>>

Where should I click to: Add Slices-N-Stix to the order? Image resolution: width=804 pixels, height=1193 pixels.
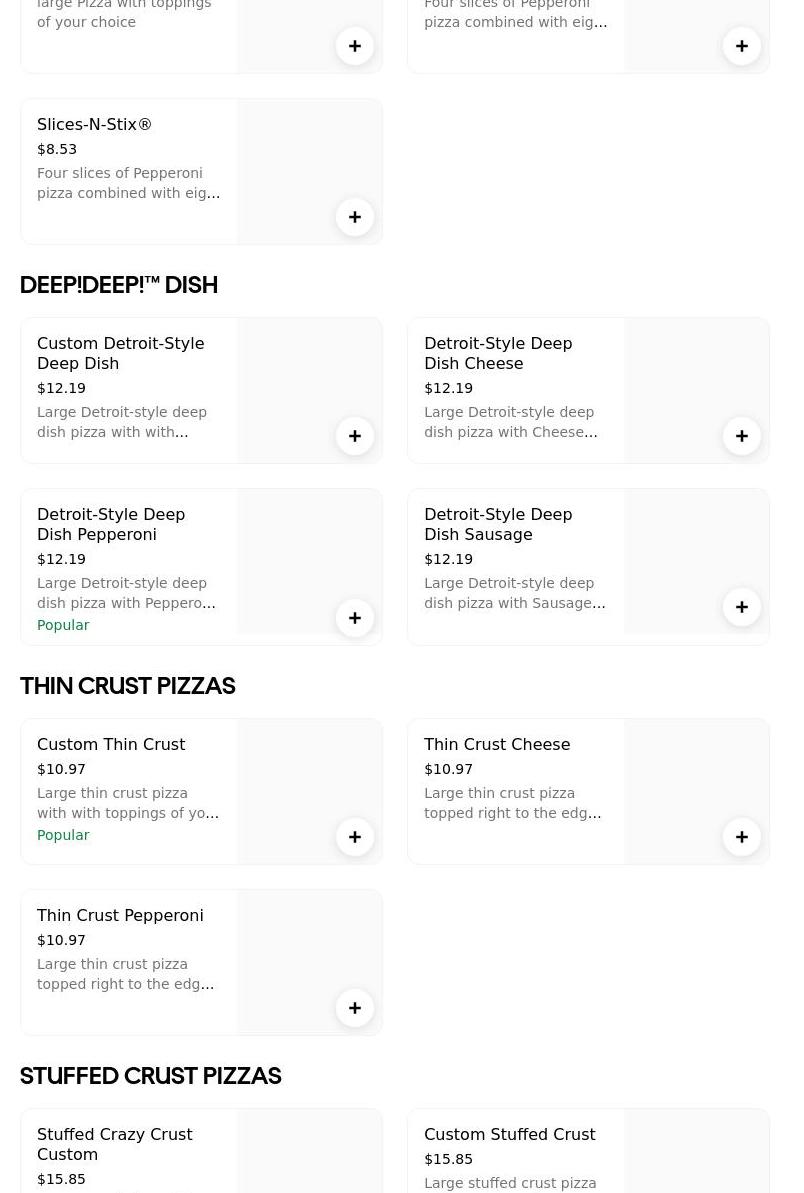pyautogui.click(x=355, y=217)
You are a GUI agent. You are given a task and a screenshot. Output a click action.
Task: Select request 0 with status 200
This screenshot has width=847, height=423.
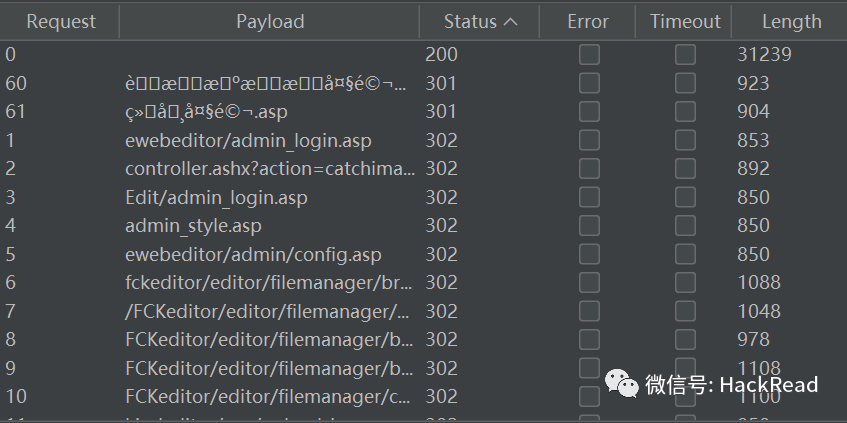click(424, 55)
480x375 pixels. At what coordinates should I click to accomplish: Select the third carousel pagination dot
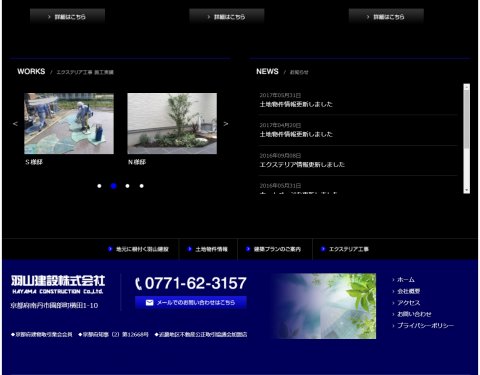(x=127, y=186)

<<

▶ EXERCISE GOAL: Copy every record exactly, dropping the images.

▶ EXPECTED ANSWER:
Where should I click to: Add Slices-N-Stix to the order? Image resolution: width=804 pixels, height=1193 pixels.
pyautogui.click(x=355, y=217)
You are a GUI agent. You are given a task and a screenshot. Output a click action.
Task: Select request 0 with status 200
This screenshot has width=847, height=423.
click(424, 55)
480x375 pixels. At what coordinates should I click to accomplish: Select the third carousel pagination dot
(x=127, y=186)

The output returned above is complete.